The hypothalamus is a part of the brain that has a vital role in controlling many bodily functions including the release of hormones from the pituitary gland (some people don’t consider it a gland):
- Located on the undersurface of the brain. It lies just below the thalamus and above the pituitary gland, to which it is attached by a stalk. It is an extremely complex part of the brain containing many regions with highly specialised functions. In humans, the hypothalamus is approximately the size of a pea and accounts for less than 1% of the weight of the brain.
- One of the major functions of the hypothalamus is to maintain homeostasis, i.e. to keep the human body in a stable, constant condition.
- Responds to a variety of signals from the internal and external environment including body temperature, hunger, feelings of being full up after eating, blood pressure and levels of hormones in the circulation.
- Responds to stress and controls our daily bodily rhythms such as the night-time secretion of melatonin from the pineal gland and the changes in cortisol (the stress hormone) and body temperature over a 24-hour period.
Collects and combines all above information and puts changes in place to correct any imbalances.
Problems of the endocrine system
Numerous problems can occur in the endocrine system. These can be considered as excessive or deficient hormone production. Endocrine organs are also prone to tumours (adenomas) which can over produce hormones. See Metabolic/Endocrine Disorders
- Hyperthyroidism: occurs when the thyroid gland makes more thyroid hormone than necessary. This can be caused by a range of things, including autoimmune conditions. eg. Graves disease is an autoimmune disorder and common form of hyperthyroidism.
- Hypothyroidism: occurs when the thyroid doesn’t produce enough thyroid hormone.
- Cushing syndrome: occurs due to high levels of the hormone cortisol.
- Addison disease: occurs when the adrenal glands don’t produce enough cortisol or aldosterone.
- Estrogen dominance: changes in sleep patterns, changes in weight and appetite, higher perceived stress, slowed metabolism
- Polycystic Ovarian Syndrome (PCOS): infertility, weight gain, higher risk for diabetes, acne, abnormal hair growth
- Low estrogen: low sex drive, reproductive problems, menstrual irregularity, changes in mood .
- Low testosterone: erectile dysfunction, muscle loss, weight gain, fatigue, mood-related problems
Endocrine disruptors are chemicals that can interfere with endocrine systems at certain doses. These disruptions can cause cancerous tumors, birth defects, and other developmental disorders. Any system in the body controlled by hormones can be derailed by hormone disruptors. Specifically, endocrine disruptors may be associated with the development of learning disabilities, severe attention deficit disorder, cognitive and brain development problems deformations of the body that includes breast cancer, prostate cancer, thyroid and other cancers; sexual development problems such as feminizing of males or masculinizing effects on females, etc.

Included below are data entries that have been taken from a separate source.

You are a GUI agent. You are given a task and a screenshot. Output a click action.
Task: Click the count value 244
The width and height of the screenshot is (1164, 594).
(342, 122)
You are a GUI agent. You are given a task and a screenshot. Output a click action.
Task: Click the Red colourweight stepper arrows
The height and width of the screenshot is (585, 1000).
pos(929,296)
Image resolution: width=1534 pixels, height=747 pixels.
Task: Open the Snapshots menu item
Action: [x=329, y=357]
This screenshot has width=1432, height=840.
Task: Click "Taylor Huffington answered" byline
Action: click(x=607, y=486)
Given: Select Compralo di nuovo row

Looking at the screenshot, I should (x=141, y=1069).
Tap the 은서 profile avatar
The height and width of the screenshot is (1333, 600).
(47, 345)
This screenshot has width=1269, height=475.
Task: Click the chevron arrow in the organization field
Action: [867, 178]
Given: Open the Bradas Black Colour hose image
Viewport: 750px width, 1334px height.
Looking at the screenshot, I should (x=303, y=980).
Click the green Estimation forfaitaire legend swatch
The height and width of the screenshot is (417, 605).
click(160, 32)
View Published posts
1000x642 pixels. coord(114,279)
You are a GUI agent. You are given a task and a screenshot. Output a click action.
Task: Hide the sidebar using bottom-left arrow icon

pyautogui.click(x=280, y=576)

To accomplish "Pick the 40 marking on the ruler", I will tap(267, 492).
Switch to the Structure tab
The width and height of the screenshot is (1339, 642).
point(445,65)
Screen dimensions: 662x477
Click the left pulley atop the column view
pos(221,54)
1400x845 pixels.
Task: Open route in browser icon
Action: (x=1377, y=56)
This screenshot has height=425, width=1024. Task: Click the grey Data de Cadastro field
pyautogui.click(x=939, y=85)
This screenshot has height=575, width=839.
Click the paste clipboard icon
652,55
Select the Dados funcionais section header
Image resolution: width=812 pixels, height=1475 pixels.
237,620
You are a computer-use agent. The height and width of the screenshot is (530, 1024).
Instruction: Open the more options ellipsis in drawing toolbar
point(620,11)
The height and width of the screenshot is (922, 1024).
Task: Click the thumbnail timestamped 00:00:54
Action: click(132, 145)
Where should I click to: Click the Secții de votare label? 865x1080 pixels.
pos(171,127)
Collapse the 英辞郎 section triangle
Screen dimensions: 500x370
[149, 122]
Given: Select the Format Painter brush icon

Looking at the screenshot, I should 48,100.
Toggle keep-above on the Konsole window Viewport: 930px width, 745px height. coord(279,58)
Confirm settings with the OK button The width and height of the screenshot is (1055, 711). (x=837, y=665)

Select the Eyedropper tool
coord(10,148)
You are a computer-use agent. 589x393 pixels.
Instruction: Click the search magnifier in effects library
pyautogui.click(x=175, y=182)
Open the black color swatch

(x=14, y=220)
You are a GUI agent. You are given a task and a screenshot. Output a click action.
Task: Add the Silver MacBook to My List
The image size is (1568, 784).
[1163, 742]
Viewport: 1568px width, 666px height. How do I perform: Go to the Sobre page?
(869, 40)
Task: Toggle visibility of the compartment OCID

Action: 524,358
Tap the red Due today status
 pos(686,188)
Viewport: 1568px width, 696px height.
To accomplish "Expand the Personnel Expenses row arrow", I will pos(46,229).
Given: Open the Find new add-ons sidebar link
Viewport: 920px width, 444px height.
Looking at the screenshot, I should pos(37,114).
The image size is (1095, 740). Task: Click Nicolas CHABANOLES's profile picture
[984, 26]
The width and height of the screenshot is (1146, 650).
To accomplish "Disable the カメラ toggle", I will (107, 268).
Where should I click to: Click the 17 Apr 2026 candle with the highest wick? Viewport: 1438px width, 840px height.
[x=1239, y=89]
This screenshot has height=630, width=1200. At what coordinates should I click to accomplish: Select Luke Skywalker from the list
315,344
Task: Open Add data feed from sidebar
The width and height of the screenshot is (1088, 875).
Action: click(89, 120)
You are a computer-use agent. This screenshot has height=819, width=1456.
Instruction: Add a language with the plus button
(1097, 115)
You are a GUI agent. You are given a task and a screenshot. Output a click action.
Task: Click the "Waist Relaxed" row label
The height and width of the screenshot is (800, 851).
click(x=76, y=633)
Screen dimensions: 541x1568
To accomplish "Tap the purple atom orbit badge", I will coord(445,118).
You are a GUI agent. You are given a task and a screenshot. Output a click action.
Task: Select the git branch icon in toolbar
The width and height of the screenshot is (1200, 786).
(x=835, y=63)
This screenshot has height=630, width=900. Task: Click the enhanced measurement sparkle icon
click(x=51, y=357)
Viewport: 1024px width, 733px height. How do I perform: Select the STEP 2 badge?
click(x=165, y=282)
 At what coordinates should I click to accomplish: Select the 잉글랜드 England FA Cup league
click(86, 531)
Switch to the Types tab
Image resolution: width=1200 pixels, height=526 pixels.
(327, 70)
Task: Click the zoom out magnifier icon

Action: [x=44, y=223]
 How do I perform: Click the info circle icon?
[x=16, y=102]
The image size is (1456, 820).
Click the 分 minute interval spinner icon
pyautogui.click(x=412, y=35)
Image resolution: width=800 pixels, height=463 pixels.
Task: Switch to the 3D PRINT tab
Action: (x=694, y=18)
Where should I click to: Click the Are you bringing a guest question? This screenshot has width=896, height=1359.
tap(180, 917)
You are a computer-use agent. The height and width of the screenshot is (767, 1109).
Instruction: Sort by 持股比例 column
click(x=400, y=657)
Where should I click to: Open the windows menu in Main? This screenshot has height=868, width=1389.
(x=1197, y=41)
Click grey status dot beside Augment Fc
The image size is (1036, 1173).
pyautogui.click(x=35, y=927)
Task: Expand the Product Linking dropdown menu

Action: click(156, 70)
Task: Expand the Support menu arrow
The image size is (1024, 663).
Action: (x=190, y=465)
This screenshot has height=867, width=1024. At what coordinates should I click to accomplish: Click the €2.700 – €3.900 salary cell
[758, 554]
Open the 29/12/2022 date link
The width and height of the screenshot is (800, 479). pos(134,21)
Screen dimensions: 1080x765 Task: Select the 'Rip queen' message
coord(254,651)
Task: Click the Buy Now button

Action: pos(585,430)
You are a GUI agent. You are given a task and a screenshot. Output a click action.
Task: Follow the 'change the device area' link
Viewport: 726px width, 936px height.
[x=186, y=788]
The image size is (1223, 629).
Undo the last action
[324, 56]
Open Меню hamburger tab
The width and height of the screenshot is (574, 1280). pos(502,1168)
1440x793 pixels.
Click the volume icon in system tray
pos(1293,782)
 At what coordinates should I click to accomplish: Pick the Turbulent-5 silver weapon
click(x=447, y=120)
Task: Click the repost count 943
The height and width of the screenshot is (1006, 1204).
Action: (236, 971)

There are some 800 chemicals suspected as being capable of interfering with hormone receptors, synthesis, conversion or cell signalling during critical periods of cell and organ development. Some of these occur naturally, but many are synthetic and used in agriculture (growth promoters, pesticides and wetting agents), plasticizers, as flame-retardants in textiles, clothing and furnishings, non-stick coatings, food additives, electronics and cosmetics, personal care products and perfumes.